Many NGOs fully support a responsible increase in funding volumes to CBPFs and critically an increase in direct financing to local and national actors best placed to reach people in need.

Our call is for:

  1. A rebalanced, inclusive, and diverse pooled funding landscape, one where CBPFs, NGO-led funds, regional mechanisms, thematic pools work together and complement each other to serve communities in crisis. Only by embracing this diversity can we build a more effective, equitable, and resilient humanitarian system for the future
  2. If an international target is placed on CBPFs it should remain at the current 15% funding levels and informed by the Guidance note for donors: Promoting inclusive and locally-led action through humanitarian pooled funds (November 2024).
  3. Both in their roles as governance members and funders, donors should work with the funds and their grantees, in particular local national NGOs to achieve the objectives set out in the Guidance Note.
  4. The priority of CBPFs should remain focused on increasing direct quality financing to the diversity of local and national NGOs, including WLOs/WROs, RLOs, and CBOs. Measurable action plans with clear timelines should be adopted to raise the percentages of funding to 70 or 100% as the operational contexts allow. Increase funding to local and national actors should be prioritised over increasing amounts of CBPF funding.
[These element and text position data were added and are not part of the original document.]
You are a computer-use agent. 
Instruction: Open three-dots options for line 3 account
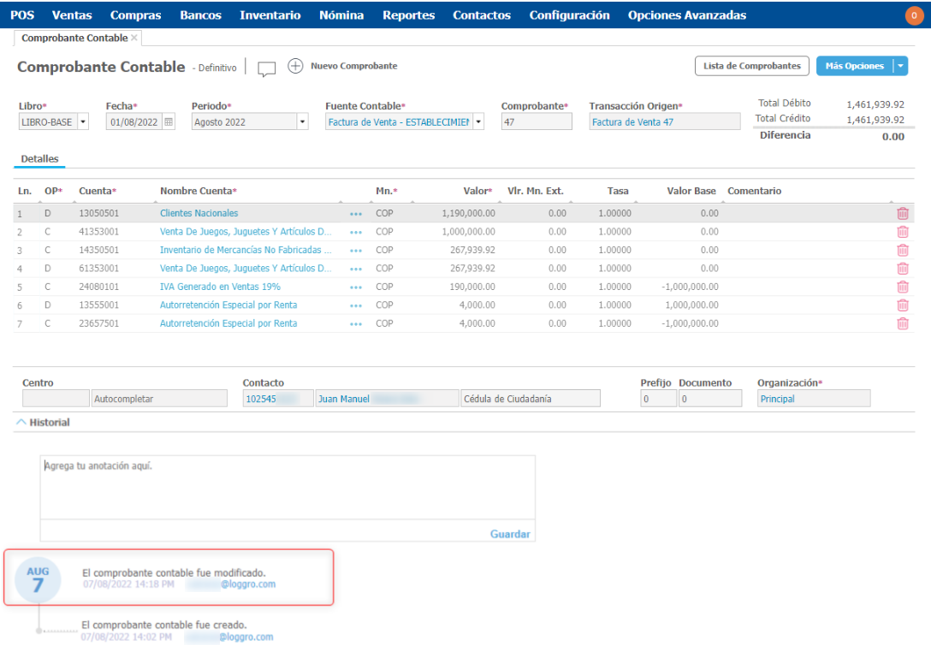(x=356, y=251)
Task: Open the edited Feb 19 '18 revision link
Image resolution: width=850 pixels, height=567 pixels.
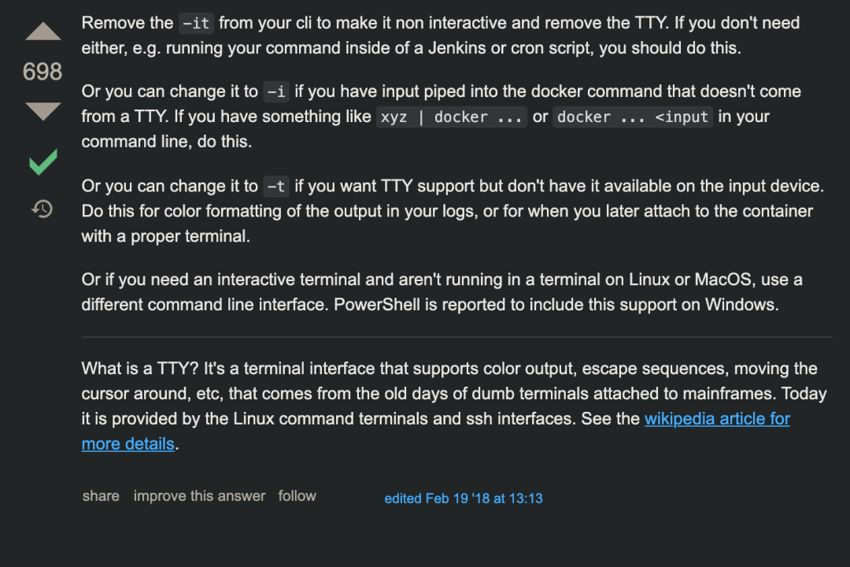Action: (463, 498)
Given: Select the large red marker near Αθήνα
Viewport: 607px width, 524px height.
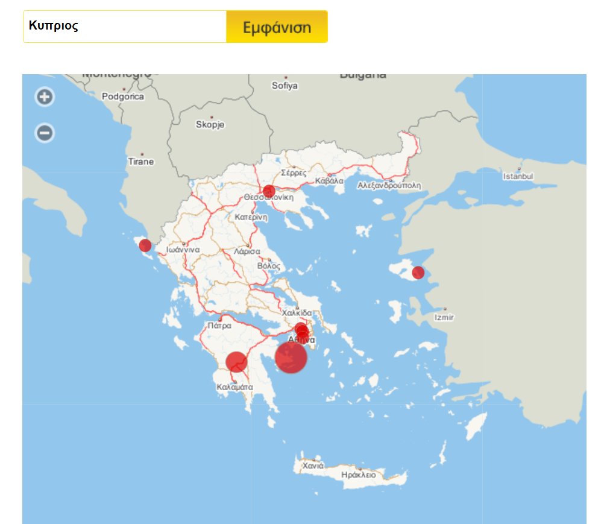Looking at the screenshot, I should click(292, 357).
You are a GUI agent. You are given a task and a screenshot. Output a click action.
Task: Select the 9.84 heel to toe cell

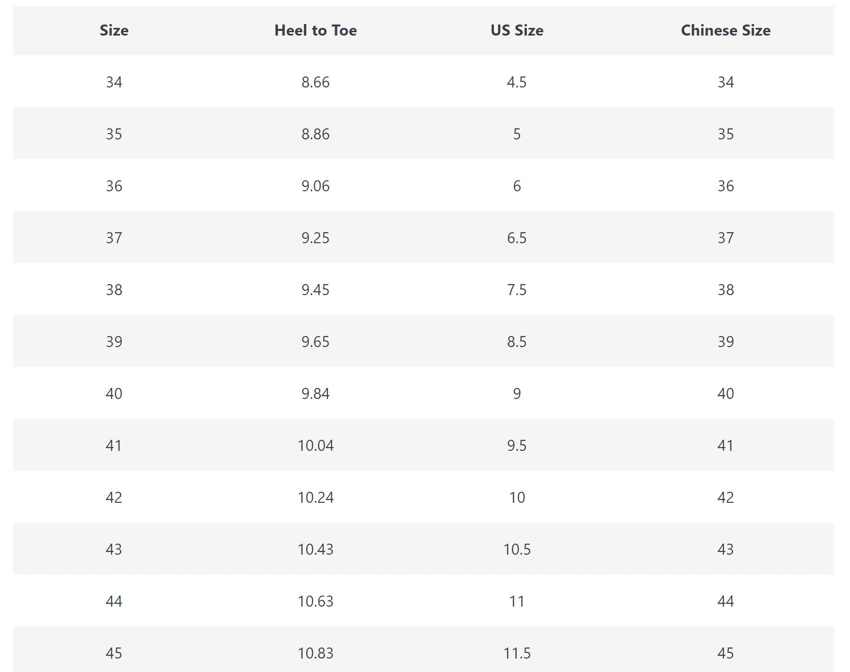point(315,394)
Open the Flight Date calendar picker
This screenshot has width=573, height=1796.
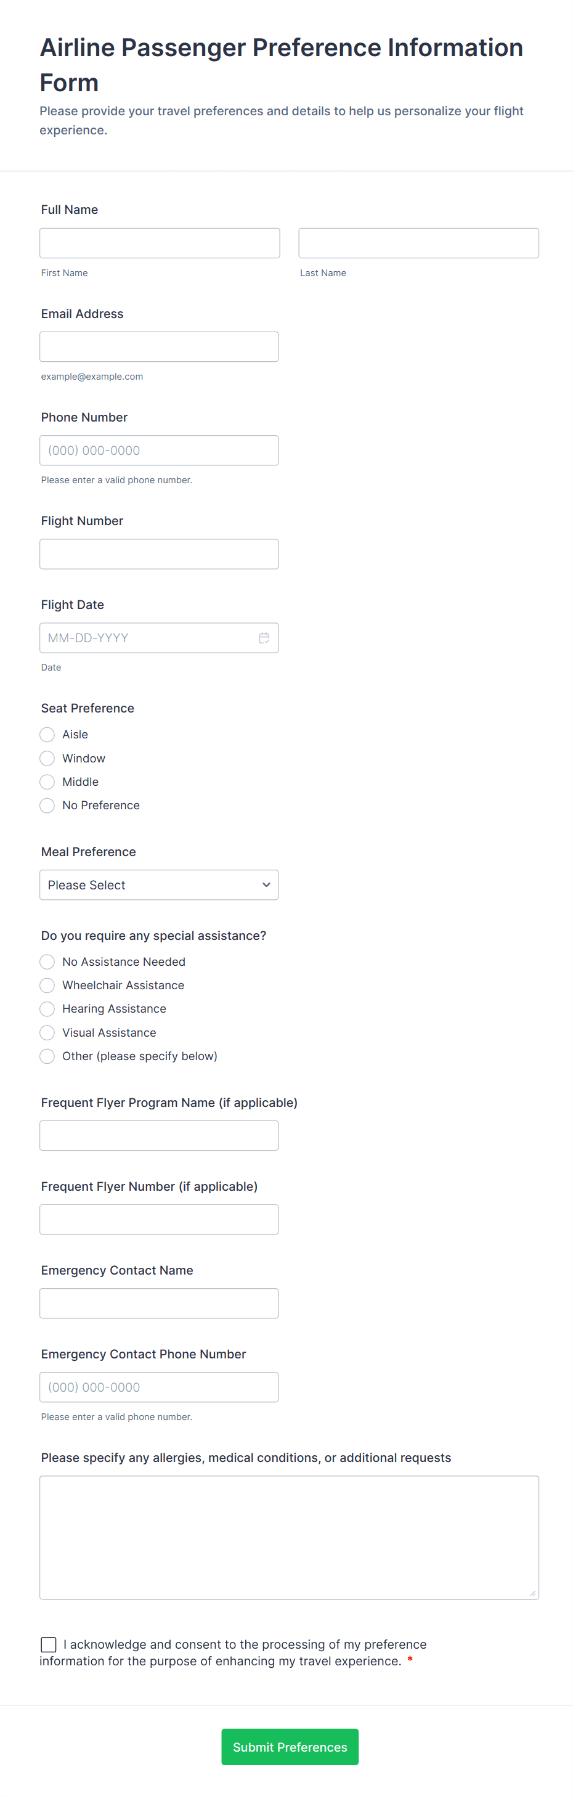[263, 637]
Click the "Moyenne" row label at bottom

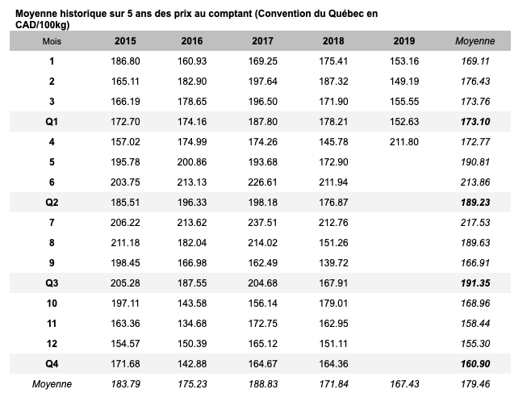(x=52, y=384)
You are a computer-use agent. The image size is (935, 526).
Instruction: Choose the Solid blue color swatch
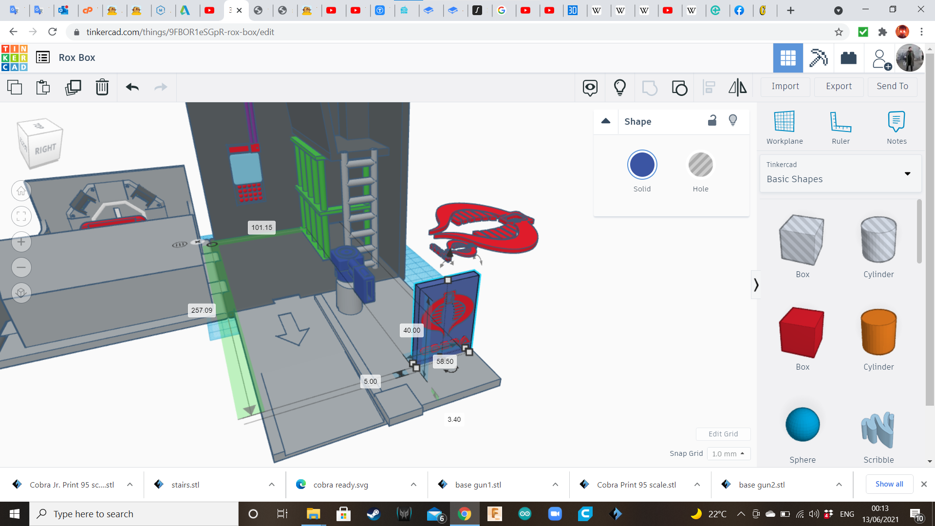point(642,165)
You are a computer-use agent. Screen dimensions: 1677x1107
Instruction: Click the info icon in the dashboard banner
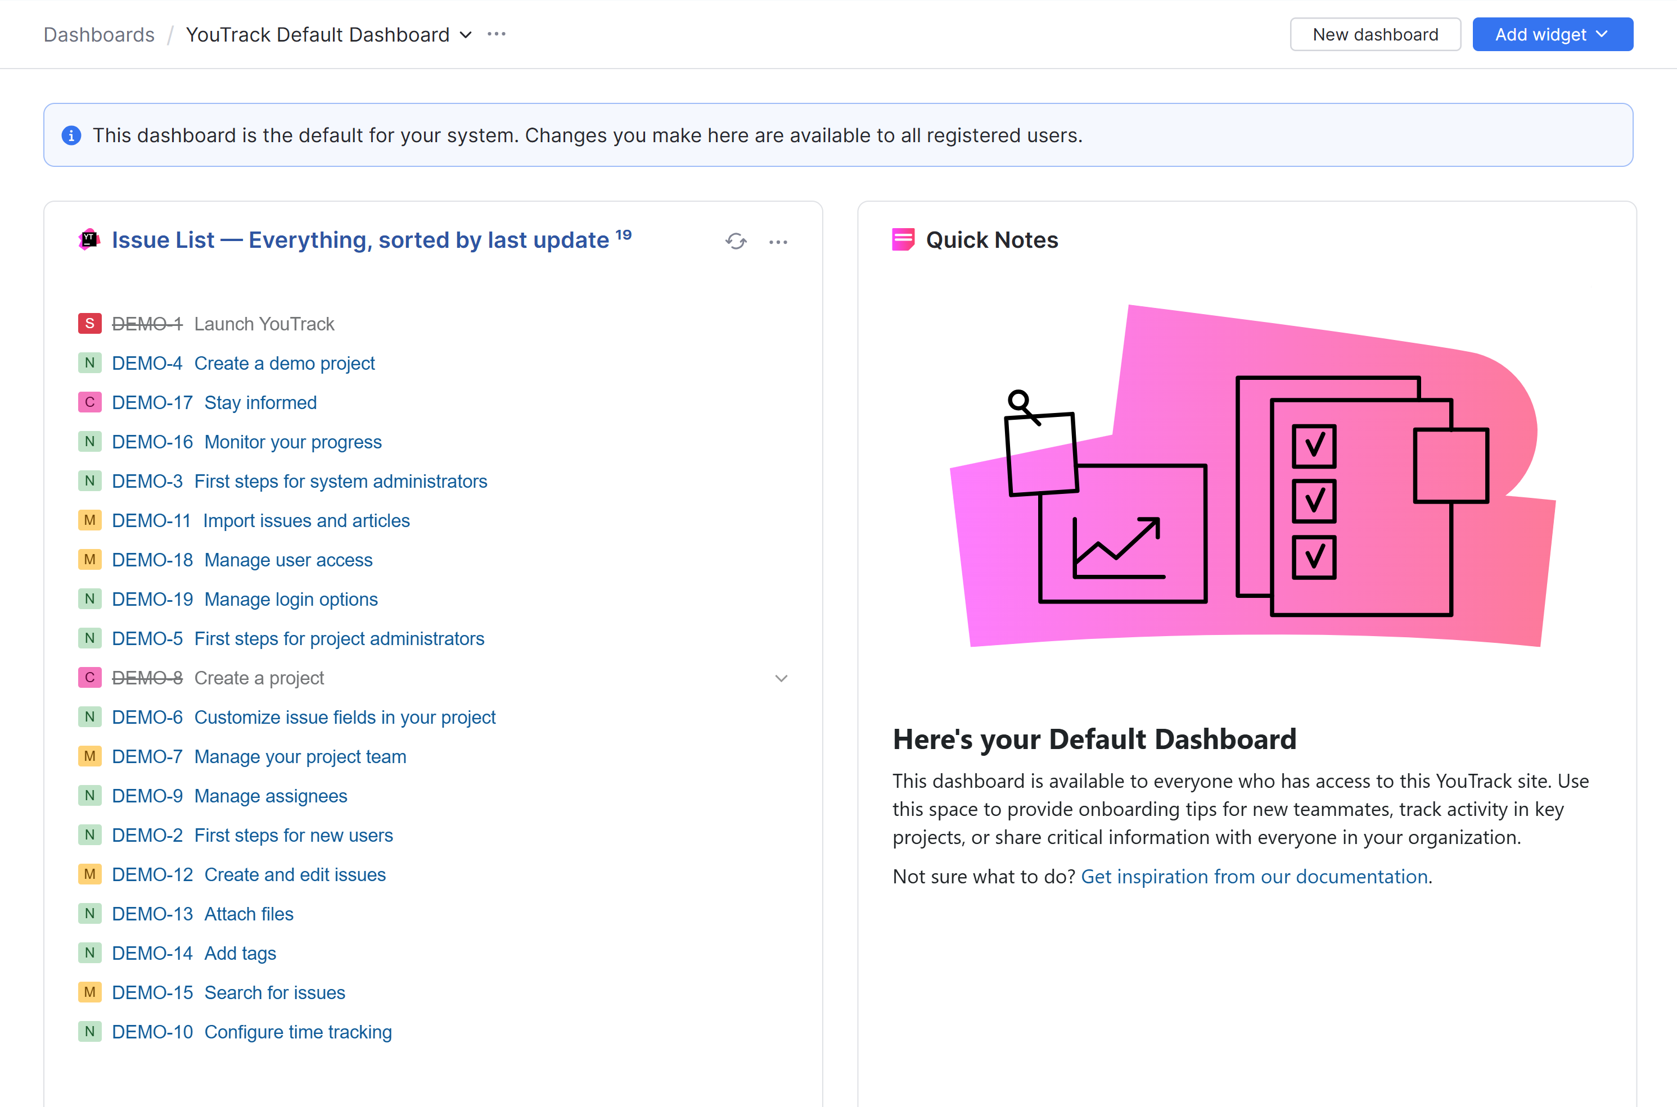point(71,135)
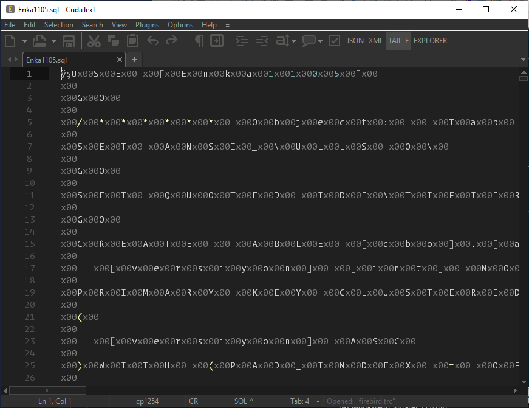Expand the New file dropdown arrow
Screen dimensions: 529x408
24,41
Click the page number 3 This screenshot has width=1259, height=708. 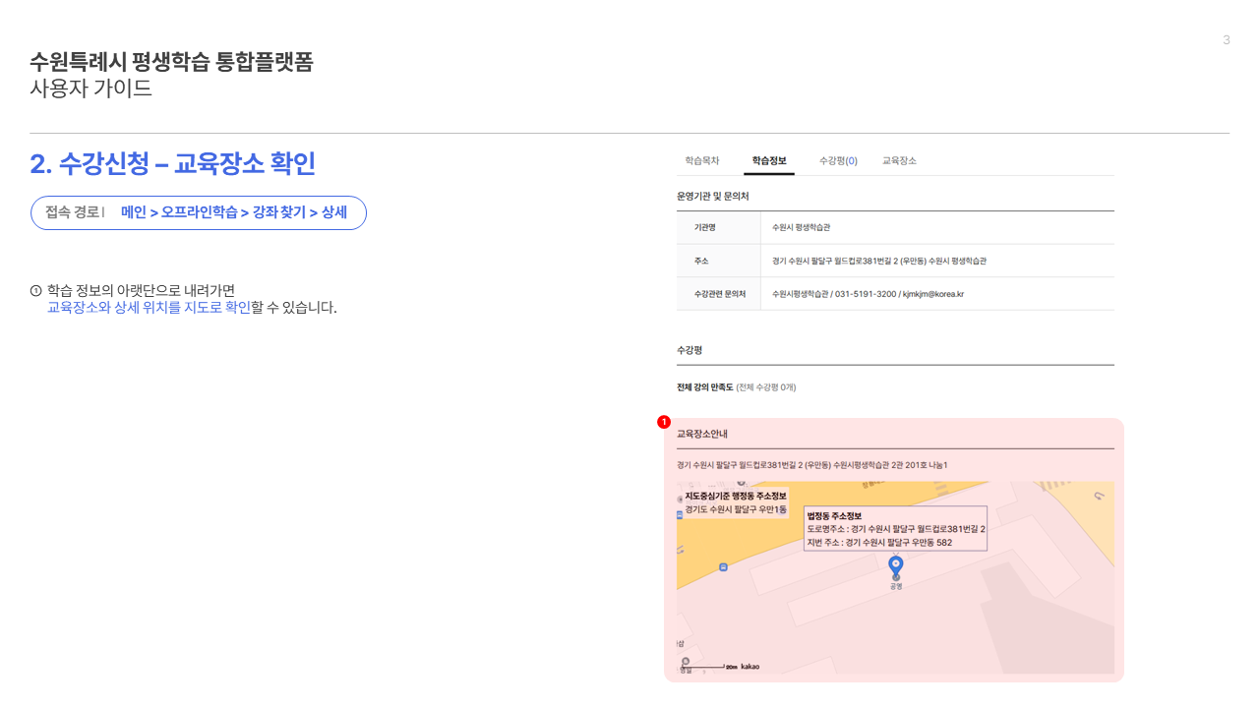click(1226, 40)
  5. National and international intermediaries that actively promote and have a proven track record of equitable partnerships should be recognised and supported as strategic enablers. Their experience and expertise leveraged and their role in risk-sharing supported.
  6. While funding to CBPFs should be increased, this increase must be responsible and go hand in hand with continuous fund improvement. The 11-point plan agreed with OCHA must be implemented and funding increases tied to progress made.
  7. Ensure CBPFs set ambitious context specific and measurable targets for funding to WLOs / WROs and for gender specific interventions.
  8. The increase in CBPF funding should not be at the cost of the operational capacity of key actors nor should it substitute for direct bilateral funding, when the latter is more efficient.